Say I have the following class:
class MyClass {
public:
MyClass() {
std::cout << "MyClass constructed\n";
Instances().insert(this);
}
~MyClass() {
std::cout << "MyClass destructed\n";
Instances().erase(this);
}
static std::unordered_set<MyClass*>& Instances() {
static std::unordered_set<MyClass*> _instances;
return _instances;
}
};
It has a static unordered_set
that it uses for keeping track of existing instances of the class. When an instance is constructed, its address is added to the set; when an instance is destroyed, its address is removed from the set.
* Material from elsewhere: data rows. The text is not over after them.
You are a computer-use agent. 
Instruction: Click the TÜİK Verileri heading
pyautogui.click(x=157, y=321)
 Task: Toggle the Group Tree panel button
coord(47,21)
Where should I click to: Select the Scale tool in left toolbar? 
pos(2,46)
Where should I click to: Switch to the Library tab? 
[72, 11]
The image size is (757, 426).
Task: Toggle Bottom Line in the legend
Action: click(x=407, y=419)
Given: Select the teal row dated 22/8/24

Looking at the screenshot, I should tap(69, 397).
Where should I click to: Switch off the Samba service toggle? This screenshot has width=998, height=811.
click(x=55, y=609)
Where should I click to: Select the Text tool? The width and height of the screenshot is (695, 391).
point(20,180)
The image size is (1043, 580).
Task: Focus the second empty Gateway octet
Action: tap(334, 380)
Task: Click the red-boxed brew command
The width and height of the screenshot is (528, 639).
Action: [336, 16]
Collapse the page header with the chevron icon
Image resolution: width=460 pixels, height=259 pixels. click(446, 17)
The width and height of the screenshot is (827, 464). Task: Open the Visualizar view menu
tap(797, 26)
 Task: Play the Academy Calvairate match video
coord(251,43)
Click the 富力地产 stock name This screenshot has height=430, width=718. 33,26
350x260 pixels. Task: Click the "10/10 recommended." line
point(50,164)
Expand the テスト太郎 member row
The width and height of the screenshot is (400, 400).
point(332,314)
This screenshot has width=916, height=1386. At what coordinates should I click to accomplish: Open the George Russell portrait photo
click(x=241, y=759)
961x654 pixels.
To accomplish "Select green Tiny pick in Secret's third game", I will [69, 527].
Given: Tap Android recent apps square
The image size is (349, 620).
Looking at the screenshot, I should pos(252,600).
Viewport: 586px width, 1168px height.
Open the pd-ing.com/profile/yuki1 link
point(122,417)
Now, I have another class that has a vector
of shared_ptr
s containing instances of MyClass
:
struct InstanceContainer {
std::vector<std::shared_ptr<MyClass>> instances;
};
A key point here is that there is a global instance of this class above main
. This seems to be part of the problem, because declaring the class inside of main
does not produce the issue.
Inside of main
, I do the following (say the global instance of InstanceContainer
is called container
):
container.instances.emplace_back(std::shared_ptr<MyClass>(new MyClass));
Everything is fine until the program terminates, when I get a read access violation ("vector subscript out of range") when Instances().erase(this)
is executed in MyClass
's destructor.
I thought that maybe I was attempting to erase the instance from _instances
multiple times (hence the cout
s)-- However, the contructor is only called once, and the destructor is only called once, as you'd expect. I found that when this happens, _instances.size()
is equal to 0
. The weird thing is, it's equal to 0
before any calls to erase
. Prior to anything being erased from the set, it's empty?!
My theory at this point is that this has to do with the order in which the objects are destructed as the program terminates. Perhaps the static _instances
is being freed before the destructor for MyClass
is called.
I was hoping someone would be able to shed some light on this, and confirm whether or not that's what's happening.
My workaround now to check to see if _instances.size()
is 0
before attempting to erase. Is this safe? If not, what else can I do?